Spring would not be spring without April dedicating itself to the end of sexual violence, as this month has been designated Sexual Assault Awareness Month (“SAAM“). The goal of SAAM is to raise public awareness about sexual violence and to educate communities and individuals on how to prevent sexual violence.

In an effort to break the silence surrounding this oftentimes overlooked issue, Minnesota State University, Mankato offers a wide variety of events geared toward raising awareness and heightening interest amongst its student body. The events so far have included:

  • Trivia Night
  • Live performance from local band Sister Gin
  • Screening of Miss Representation
  • Sexual Assault Awareness Town Hall meeting
  • Violence-Free Zone Training
Former classmate and feminist activist, Kristie LaPlante, described her thoughts after watching the Miss Representation screening.

“After watching the movie I see how ads establish the problematic dimensions of what society is forgetting to hit on most. Sexual violence is a crime, it should be illegal in the media too,” said LaPlante.

Miss Representation is a film which examines how the media is playing a dangerous game of chicken when it comes to the sexualization of women in the media. In fact, last year alone the entertainment business spent over $100 billion dollars on internet and television advertisements alone, many of which inappropriately exploit women. To make matters worse, these figures do not include magazines, newspapers or billboard expenses.

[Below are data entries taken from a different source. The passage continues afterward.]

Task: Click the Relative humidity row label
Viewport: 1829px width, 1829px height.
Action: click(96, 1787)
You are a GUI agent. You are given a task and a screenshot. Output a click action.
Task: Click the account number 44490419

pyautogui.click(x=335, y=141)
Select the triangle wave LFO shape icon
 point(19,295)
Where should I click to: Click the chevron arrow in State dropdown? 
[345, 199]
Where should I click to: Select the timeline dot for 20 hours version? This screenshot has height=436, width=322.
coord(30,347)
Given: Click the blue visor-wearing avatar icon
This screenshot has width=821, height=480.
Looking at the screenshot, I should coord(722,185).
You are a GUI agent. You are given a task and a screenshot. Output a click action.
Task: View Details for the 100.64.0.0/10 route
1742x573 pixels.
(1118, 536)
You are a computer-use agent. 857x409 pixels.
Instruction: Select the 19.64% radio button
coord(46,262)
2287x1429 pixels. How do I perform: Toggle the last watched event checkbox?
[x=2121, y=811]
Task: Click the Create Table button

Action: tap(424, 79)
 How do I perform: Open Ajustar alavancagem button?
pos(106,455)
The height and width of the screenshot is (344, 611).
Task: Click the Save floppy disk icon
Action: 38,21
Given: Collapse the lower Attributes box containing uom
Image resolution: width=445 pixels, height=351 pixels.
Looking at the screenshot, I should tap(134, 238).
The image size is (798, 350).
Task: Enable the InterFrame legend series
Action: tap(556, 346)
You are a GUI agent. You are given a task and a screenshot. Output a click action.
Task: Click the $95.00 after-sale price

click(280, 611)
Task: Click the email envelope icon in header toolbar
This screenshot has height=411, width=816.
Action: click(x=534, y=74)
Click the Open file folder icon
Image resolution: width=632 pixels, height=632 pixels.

“The media is very effective at creating stereotypes because it is sometimes the only source of information people have, said LaPlante. “It is scary, because I do not know how far advertisers will push the envelope just to make more revenue.”

Make no doubt about it, sex sells, but this game cannot last forever. Looking at the statistics alone, it becomes apparent that advertisements are spiraling out of control.

(This youtube video is put together by Ashley Dokken. The footage is from google images)

“When I talk to the Women’s Center I explain how worried I am as to what will happen in the future,” said LaPlante. “The line crossing between what is acceptable keeps being pushed back to drastic measures of dehumanizing women.”

MSU hockey player, Eli Zuck, takes pride in MSU’s attempts to talk about sexual violence openly. He was thrilled at the turnout and the outcome of  the events as many students and faculty shared optimistic beliefs for the future.

“Being optimistic is the only way to go. The media has learned not to use the word Negro and has now opted for African American. This is proof that the media can learn to reform its way of thinking with the sex sell theory,” said Zuck.

Women’s Center Interim Assistant Samantha Hedwall shares similar viewpoints with Zuck.

“My hope for the future is that SAAM won’t have to dedicate itself to just a month long event but that it will be an ongoing process of awareness throughout the entire year,” said Hedwall.

Consistent with the motto, “It’s Time…To Talk About It,” utilized by SAAM, MSU students are welcome to talk year round at the Women’s Center located on the second floor of the Centennial Student Union.

“Just because April is coming to an end, doesn’t mean the awareness for sexual violence has to end,” said Hedwall.

The Women’s Center is in charge of many events on campus including variety of speakers, seminars and workshops that the entire MSU community is welcome to attend. For example, every first Monday of the month is Women in Movies Day, where students are welcome to have some fun, watch a movie and discuss women’s issues about sexual violence.

“The movies are by far my favorite event. I get to take a break from the entire world and concentrate on the empowerment of women in society, said Women Studies major, Amanda Freeman. “It is nice to know there is a place at MSU that offers educational services like this.”

Education is crucial to the mission of ending sexual violence.  MSU helps create this experience by holding discussions with students about the resources it has to offer.

“The Women’s Center wants you to realize that none of you are alone in this situation. The college at MSU is a community that will stand up, hand in hand, with SAAM to create a society that provides year round outreach programs to end sexual violence for good,” said Hedwall.

The MSU Women’s Center is moving in the right direction; by having a college atmosphere that is not only supportive and safe, it also offers numerous outreach programs for students year round. Therefore it is nearly impossible to let the awareness end this month.

“The months ahead will be filled with opportunities to get involved, inspire change and to take action on the sexual violence that women go through everyday,” said Freeman “Even if the month of April is ending, the start to ending sexual violence is just the beginning.”

MSU and the campus Women’s Center get it. Likely unknown to a number of people, our school provides the much needed support and information to bring sexual awareness issues to the forefront.

The mont of April can be looked at as merely the announcement month for the services and opportunities provided by MSU. But as stated, the fact that “awareness” month is drawing to a close, the school and its professionals offer many services year round.